§ **Task**
Format the lines below as a numbered list, from the line containing "Where should I click to: Click the Tistory" through the last line, both included, and leave out any blank lines.

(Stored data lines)
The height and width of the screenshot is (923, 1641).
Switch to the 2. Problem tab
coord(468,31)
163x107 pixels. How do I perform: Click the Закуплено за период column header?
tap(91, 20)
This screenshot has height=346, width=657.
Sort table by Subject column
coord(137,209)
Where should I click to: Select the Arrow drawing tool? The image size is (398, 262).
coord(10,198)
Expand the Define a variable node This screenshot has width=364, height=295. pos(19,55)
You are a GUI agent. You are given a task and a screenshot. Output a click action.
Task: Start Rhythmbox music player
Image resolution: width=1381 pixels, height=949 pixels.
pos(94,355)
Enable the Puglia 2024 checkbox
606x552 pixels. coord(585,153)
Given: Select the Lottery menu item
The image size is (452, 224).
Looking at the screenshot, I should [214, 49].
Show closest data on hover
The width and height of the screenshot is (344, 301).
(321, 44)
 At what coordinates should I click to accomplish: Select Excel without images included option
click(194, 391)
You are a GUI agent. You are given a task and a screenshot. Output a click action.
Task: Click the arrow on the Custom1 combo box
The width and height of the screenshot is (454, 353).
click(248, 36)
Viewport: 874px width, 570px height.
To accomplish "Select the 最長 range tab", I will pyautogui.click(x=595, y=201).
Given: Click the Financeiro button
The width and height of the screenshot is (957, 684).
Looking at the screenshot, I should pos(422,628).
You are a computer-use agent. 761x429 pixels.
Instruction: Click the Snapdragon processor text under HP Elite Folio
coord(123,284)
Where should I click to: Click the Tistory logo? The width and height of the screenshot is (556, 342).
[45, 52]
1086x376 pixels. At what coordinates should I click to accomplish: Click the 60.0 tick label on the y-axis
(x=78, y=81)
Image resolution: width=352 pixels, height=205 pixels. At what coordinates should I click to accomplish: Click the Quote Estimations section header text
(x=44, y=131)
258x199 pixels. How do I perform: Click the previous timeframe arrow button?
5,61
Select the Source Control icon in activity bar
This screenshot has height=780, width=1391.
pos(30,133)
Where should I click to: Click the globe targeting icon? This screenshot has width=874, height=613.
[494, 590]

§ **Solution to this task**
1. Where should I click to: Click the Tistory logo? The width and height of the screenshot is (556, 342).
2. [45, 52]
3. 1086x376 pixels. At what coordinates should I click to accomplish: Click the 60.0 tick label on the y-axis
4. (x=78, y=81)
5. Image resolution: width=352 pixels, height=205 pixels. At what coordinates should I click to accomplish: Click the Quote Estimations section header text
6. (x=44, y=131)
7. 258x199 pixels. How do I perform: Click the previous timeframe arrow button?
8. 5,61
9. Select the Source Control icon in activity bar
10. This screenshot has height=780, width=1391.
11. pos(30,133)
12. Where should I click to: Click the globe targeting icon? This screenshot has width=874, height=613.
13. [494, 590]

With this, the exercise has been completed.